Tanah yang berdebu -yang terkena najis ini- tidak wajib diberi debu -saat membasuhnya- menurut qaul al ashah.
Najis Mutawasitoh
(وِيُغْسَلُ مِنْ سَائِرِ) أَيْ بَاقِي (النَّجَاسَاتِ مَرَّةً وَاحِدَةً) وَفِيْ بَعْضِ النُّسَخِ مَرَّةً (تَأْتِيْ عَلَيْهِ وَالثَّلَاثُ) وَفِيْ بَعْضِ النُّسَخِ وَالثَّلَاثَةُ بِالتَّاءِ (أَفْضَلُ)
Untuk najis-najis yang lain, maka cukup dibasuh satu kali yang di alirkan pada najis tersebut. Dalam sebagian redaksi menggunakan bahasa “marratan (sekali)”. Tiga kali (ats tsalatsu) basuhan adalah lebih utama. Dalam sebagian redaksi menggunakan bahasa “ats tsalatsatu” dengan menggunakan ta’ diakhirnya
Air Sisa Basuhan Najis
وَاعْلَمْ أَنَّ غَسَالَةَ النَّجَاسَةِ بَعْدَ طَهَارَةِ الْمَحَلِّ الْمَغْسُوْلِ طَاهِرَةٌ إِنِ انْفَصَلَتْ غَيْرَ مُتَغَيِّرَةٍ وَلَمْ يَزِدْ وَزْنُهَا بَعْدَ انْفِصَالِهَا عَمَّا كَانَ بَعْدَ اعْتِبَارِ مِقْدَارِ مَا يَتَشَرَّبُهُ الْمَغْسُوْلُ مِنَ الْمَاءِ هَذَا إِنْ لَمْ تَبْلُغْ قُلَّتَيْنِ فَإِنَّ بَلَغَتْهُمَا فَالشَّرْطُ عَدَمُ التَّغَيُّرِ
Ketahuilah sesungguhnya air basuhan najis setelah sucinya tempat yang dibasuh, hukumnya adalah suci, jika air tersebut terpisah dari tempat yang dibasuh dalam keadaan tidak berubah dan tidak bertambah ukurannya dari kadar ukuran sebelumnya besertaan menghitung kadar air yang diserap oleh tempat yang dibasuh.
Hal ini jika air basuhan tersebut tidak mencapai dua qullah. Jika mencapai dua qullah, maka syaratnya adalah tidak berubah.
Khamer Menjadi Cuka
وَلَمَّا فَرَغَ الْمُصَنِّفُ مِمَّا يَطْهُرُ بِالْغَسْلِ شَرَعَ فِيْمَا يَطْهُرُ بِالْاِسْتِحَالَةِ وَهِىَ انْقِلَابُ الشَّيْئِ مِنْ صِفَةٍ إِلَى صِفَةٍ أُخْرَى فَقَالَ.(إِذَا تَخَلَّلَتِ الْخَمْرَةُ) وَهِيَ الْمُتَّخَذَةُ مِنْ مَاءِ الْعِنَبِ مُحْتَرَمَةً كَانَتِ الْخَمْرَةُ أَمْ لَا وَمَعْنَى تَخَلَّلَتْ صَارَتْ خَلًّا وَكَانَتْ صَيْرُوْرَتُهَا خَلًّا (بِنَفْسِهَا طَهُرَتْ)وَكَذَا لَوْ تَخَلَّلَتْ بِنَقْلِهَا مِنْ شَمْسٍ إِلَى ظِلٍّ وَ عَكْسِهِ(وَإِنْ) لَمْ تَتَخَلَّلِ الْخَمْرَةُ بِنَفْسِهَا بَلْ (تَخَلَّلَتْ بِطَرْحِ شَيْئٍ فِيْهَا لَمْ تَطْهُرْ)وَإِذَا طَهُرَتِ الْخَمْرَةُ طَهُرَ دُنُّهَا تَبْعًا لَهَا.

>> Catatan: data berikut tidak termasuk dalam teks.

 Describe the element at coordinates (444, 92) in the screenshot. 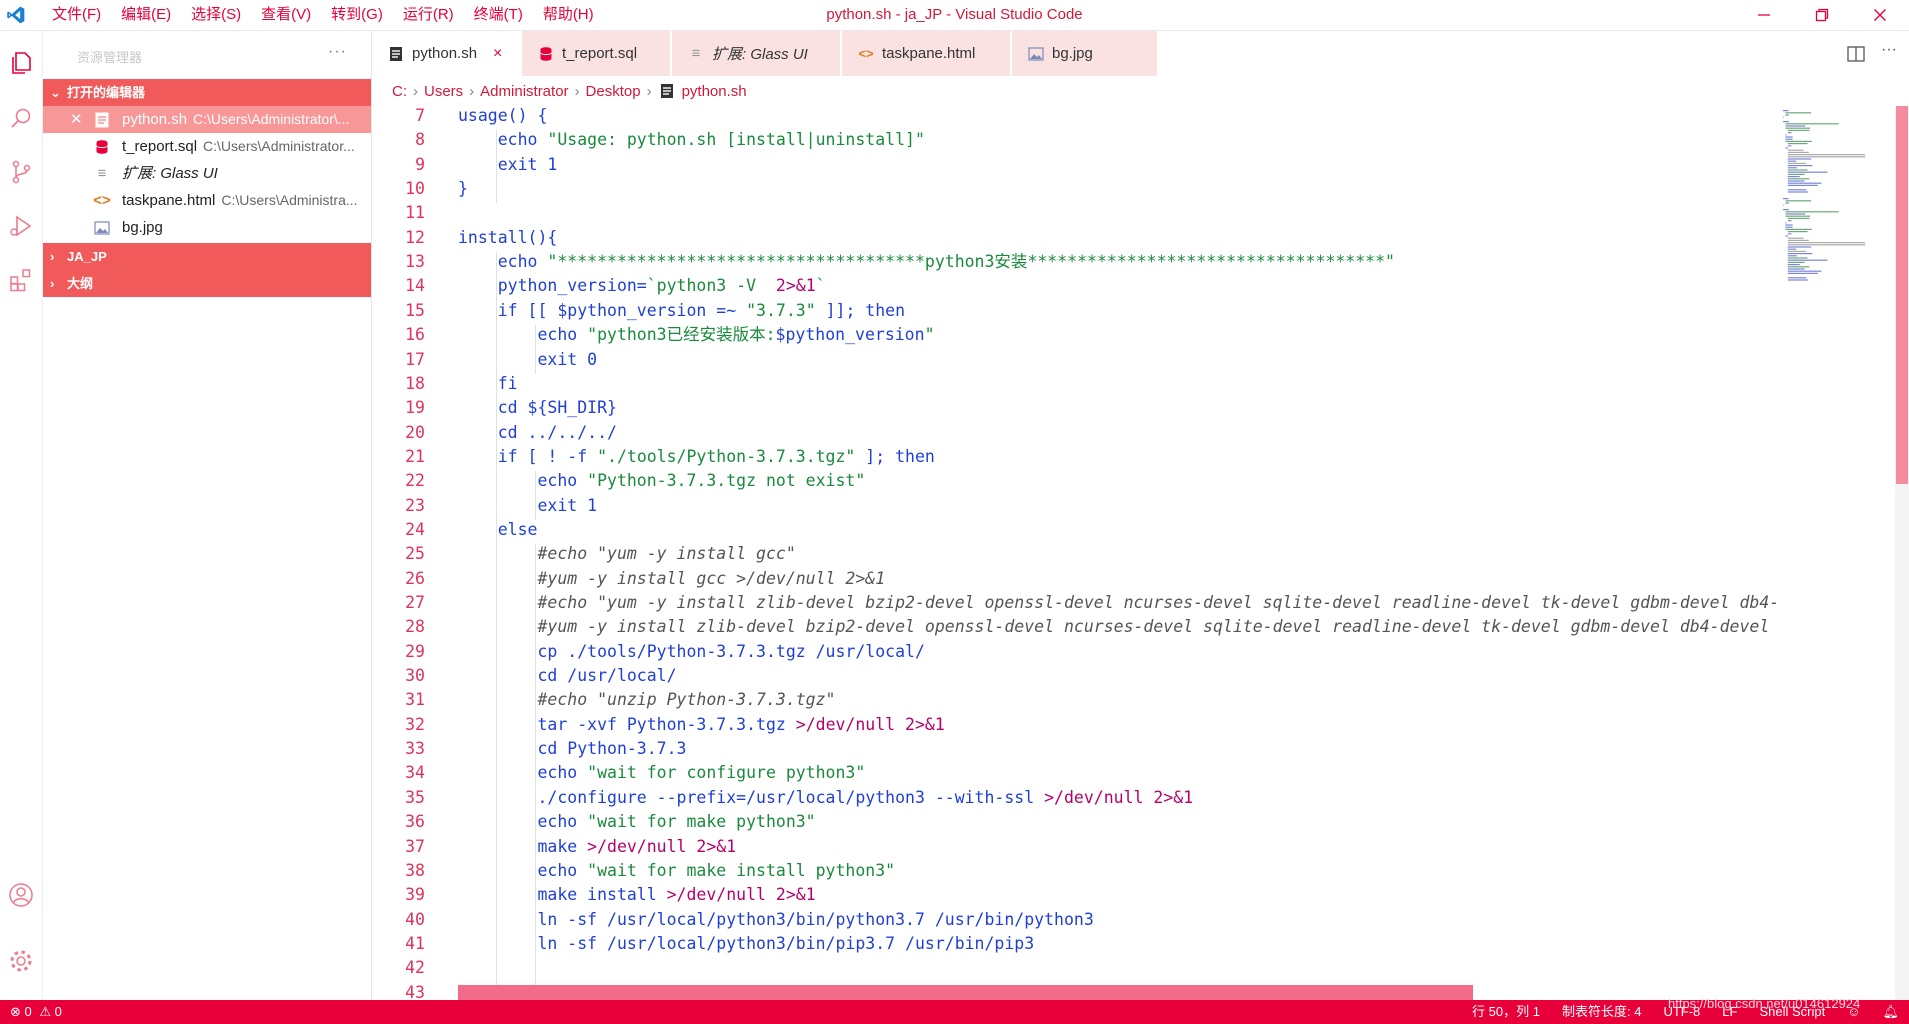

I see `breadcrumb-item: Users` at that location.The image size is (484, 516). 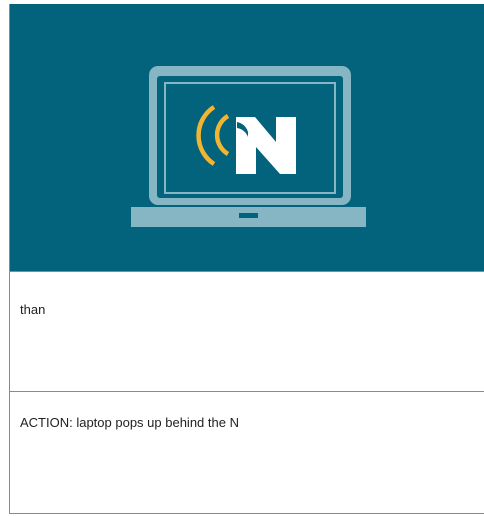 What do you see at coordinates (248, 216) in the screenshot?
I see `laptop-trackpad` at bounding box center [248, 216].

Setelah mushannif selesai menjelaskan najis yang bisa suci dengan dibasuh, maka beliau berlanjut menjelaskan najis yang suci dengan istihalah, yaitu perubahan sesuatu dari satu sifat ke sifat yang lain.
Beliau berkata,Ketika khamer telah menjadi cuka dengan sendirinya, maka hukumnya suci. Khamer adalah minuman yang terbuat dari air perasan anggur. Baik khamer tersebut dimuliakan ataupun tidak.
Makna takhallalat adalah khamer menjadi cuka.Begitu juga hukumnya suci, seandainya ada khamer yang berubah menjadi cuka sebab dipindah dari tempat yang terkena matahari ke tempat yang teduh dan sebaliknya.Jika khamer berubah menjadi cuka tidak dengan sendirinya, bahkan menjadi cuka dengan memasukkan sesuatu ke dalamnya, maka khamer tersebut tidak suci.
Ketika khamer menjadi suci, maka wadahnya pun menjadi suci karena mengikut pada khamernya.